Les blés produits ne sont pas différentiables par l’analyse des éléments ou par le goût du pain, mais E=M6 a souligné quelques différences.

En enfouissant un tee-shirt en coton dans la terre et en le récupérant 3 mois après, l’animateur cherchait à observer la vie du sol : le coton est mangé par les micro-organismes ou les vers de terre…s’il y en a ! Il y en avait dans les trois cas, mais plus en ACS, en encore plus en bio.

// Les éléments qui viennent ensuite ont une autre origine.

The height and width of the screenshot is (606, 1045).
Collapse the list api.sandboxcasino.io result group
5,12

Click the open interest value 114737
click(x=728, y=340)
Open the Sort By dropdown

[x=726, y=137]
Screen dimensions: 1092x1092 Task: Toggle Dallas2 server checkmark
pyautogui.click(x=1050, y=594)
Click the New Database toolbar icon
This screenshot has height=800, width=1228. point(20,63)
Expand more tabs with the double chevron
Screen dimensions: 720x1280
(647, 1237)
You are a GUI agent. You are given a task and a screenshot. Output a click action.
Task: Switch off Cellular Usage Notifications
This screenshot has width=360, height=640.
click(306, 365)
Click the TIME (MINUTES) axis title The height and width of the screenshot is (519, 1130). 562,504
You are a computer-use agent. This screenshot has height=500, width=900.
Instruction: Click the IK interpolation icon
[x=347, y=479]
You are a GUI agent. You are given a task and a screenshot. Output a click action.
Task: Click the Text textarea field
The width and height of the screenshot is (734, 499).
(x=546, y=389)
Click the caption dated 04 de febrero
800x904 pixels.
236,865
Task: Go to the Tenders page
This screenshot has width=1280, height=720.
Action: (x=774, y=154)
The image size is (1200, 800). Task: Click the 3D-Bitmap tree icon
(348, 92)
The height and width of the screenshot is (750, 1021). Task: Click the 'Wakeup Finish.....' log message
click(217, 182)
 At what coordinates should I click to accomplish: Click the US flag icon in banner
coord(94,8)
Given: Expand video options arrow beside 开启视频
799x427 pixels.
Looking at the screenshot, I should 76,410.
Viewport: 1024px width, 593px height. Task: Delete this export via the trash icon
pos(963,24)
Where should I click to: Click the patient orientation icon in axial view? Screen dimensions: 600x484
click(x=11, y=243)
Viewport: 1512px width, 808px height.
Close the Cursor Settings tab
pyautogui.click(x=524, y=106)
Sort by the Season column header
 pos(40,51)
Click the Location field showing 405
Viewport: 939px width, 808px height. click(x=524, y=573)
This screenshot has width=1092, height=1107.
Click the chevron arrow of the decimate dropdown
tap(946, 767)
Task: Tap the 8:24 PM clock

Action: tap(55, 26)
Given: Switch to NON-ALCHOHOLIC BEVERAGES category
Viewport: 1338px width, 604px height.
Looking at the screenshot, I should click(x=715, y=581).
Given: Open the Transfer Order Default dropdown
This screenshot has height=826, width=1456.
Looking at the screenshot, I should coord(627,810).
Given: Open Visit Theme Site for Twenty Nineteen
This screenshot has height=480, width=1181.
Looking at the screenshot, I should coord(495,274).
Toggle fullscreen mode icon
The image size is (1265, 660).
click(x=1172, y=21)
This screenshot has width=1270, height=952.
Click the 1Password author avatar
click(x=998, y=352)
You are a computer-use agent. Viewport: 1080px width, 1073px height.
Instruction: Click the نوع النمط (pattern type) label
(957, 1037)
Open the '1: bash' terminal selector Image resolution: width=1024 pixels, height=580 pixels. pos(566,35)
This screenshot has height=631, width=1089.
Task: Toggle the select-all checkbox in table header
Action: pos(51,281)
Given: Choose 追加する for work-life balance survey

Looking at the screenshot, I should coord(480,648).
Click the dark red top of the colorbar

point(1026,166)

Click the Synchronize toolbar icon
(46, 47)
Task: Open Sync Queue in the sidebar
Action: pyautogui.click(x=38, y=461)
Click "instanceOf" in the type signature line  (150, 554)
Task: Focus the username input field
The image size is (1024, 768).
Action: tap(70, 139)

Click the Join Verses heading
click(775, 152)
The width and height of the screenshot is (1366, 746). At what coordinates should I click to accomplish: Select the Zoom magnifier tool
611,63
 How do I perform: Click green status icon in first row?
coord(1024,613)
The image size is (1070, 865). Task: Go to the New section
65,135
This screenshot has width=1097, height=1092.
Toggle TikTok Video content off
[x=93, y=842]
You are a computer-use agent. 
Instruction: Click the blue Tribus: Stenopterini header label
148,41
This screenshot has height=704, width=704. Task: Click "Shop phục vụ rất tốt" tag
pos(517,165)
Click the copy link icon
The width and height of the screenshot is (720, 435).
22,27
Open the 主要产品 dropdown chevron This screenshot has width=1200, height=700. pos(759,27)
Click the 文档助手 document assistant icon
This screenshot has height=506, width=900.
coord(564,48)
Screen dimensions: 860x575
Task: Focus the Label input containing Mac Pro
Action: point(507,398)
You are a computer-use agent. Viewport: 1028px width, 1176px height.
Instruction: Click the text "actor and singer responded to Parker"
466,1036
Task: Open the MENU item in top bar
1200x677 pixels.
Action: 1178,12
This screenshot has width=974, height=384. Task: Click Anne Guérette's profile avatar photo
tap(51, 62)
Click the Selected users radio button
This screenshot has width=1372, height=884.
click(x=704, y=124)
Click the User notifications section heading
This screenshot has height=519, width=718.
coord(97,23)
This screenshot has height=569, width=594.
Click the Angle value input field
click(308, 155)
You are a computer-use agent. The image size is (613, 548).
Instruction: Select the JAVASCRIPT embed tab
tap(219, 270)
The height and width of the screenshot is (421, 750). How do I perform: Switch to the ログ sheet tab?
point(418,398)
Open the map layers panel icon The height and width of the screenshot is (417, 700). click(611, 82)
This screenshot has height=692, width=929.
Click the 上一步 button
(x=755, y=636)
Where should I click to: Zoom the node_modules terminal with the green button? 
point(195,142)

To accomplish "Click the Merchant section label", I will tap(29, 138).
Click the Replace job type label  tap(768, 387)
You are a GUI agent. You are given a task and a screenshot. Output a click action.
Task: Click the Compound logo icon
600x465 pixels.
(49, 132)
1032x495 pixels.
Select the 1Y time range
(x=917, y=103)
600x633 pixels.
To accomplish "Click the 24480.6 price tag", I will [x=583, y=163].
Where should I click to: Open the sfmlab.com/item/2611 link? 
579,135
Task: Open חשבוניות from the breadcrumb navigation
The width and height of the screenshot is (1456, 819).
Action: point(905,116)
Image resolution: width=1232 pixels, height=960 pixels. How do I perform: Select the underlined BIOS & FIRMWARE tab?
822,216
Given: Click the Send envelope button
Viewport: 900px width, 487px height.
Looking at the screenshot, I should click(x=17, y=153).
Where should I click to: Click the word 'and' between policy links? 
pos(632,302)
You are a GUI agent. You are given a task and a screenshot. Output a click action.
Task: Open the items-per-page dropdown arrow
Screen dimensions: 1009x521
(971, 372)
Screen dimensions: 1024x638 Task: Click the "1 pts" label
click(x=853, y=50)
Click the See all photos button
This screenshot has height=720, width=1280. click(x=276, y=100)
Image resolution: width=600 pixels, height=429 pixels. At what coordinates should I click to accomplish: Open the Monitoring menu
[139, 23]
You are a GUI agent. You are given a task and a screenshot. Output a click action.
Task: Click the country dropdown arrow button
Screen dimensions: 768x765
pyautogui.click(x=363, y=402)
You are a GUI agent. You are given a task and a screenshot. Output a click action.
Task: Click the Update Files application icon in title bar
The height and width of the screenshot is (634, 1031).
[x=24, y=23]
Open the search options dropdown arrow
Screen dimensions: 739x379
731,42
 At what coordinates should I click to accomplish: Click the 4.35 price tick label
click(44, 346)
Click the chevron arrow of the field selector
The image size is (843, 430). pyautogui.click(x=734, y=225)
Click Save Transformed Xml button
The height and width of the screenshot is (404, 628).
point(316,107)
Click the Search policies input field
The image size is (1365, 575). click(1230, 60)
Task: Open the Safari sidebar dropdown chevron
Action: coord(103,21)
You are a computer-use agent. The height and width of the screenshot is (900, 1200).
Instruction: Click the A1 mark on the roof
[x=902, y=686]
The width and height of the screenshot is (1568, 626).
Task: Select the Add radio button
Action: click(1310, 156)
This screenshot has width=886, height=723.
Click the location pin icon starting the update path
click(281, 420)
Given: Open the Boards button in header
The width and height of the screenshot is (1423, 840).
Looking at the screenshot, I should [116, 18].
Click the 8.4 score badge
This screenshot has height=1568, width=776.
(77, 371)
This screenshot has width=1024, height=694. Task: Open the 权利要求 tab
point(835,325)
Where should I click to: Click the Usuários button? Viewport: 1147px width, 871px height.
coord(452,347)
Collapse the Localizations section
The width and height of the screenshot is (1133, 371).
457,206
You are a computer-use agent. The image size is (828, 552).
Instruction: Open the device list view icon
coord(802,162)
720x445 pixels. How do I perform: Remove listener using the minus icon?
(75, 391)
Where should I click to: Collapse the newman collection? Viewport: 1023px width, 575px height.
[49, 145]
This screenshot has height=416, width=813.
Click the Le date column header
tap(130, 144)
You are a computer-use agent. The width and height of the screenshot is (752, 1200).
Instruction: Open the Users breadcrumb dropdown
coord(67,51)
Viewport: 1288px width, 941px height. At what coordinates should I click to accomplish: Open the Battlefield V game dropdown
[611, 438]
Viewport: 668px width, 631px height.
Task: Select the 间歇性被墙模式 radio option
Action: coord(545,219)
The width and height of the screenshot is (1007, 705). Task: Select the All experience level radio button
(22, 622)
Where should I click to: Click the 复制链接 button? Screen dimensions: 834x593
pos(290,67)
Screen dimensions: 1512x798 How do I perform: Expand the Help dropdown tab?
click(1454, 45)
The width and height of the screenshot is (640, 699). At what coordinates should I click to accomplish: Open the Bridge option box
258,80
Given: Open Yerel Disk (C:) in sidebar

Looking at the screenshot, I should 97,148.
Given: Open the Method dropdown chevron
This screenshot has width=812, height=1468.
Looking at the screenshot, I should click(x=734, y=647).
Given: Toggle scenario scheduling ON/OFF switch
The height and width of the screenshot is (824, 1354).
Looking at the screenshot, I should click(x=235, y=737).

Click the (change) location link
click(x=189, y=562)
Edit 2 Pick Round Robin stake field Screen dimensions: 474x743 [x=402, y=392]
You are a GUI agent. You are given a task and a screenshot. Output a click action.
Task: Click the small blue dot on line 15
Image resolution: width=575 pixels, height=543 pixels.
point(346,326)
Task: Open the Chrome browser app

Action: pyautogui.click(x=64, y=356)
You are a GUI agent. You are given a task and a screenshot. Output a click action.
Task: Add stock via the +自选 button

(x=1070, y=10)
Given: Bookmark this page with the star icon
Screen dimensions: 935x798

Le résultat en bio a été expliqué par l’utilisation assez massive de fumier (l’agriculteur concerné a aussi un troupeau de moutons) plutôt que d’engrais synthétique.

L’année 2020 a été méthodologiquement difficile pour les trois exploitations, ce qui a affecté les rendements obtenus, inférieurs aux années précédentes : 9tonnes/ha pour l’agriculture conventionnelle, 6tonnes/ha pour l’exploitation en ACS et 4tonnes/ha pour celle en bio.

Technique et expertise

L’ensemble de l’émission donne le sentiment d’une profession qui a su évoluer techniquement (outils et installations) et en compétences (une bonne maîtrise des cycles de production, des facteurs de réussite, des mécanismes à l’œuvre).

La parole a été donnée régulièrement à un expert de l’INRAe :  Serge Zaka, qui se présente sur Linkedin comme « Expert scientifique, docteur-chercheur en agro-climatologie chez ITK – Membre du conseil d’administration d’Infoclimat – Chasseur d’orage ». Celui-ci m’a paru tenir des propos raisonnables, tout en soulignant que chacune des méthodes avait vocation à être encore améliorée (ce que soulignaient aussi les agriculteurs concernés).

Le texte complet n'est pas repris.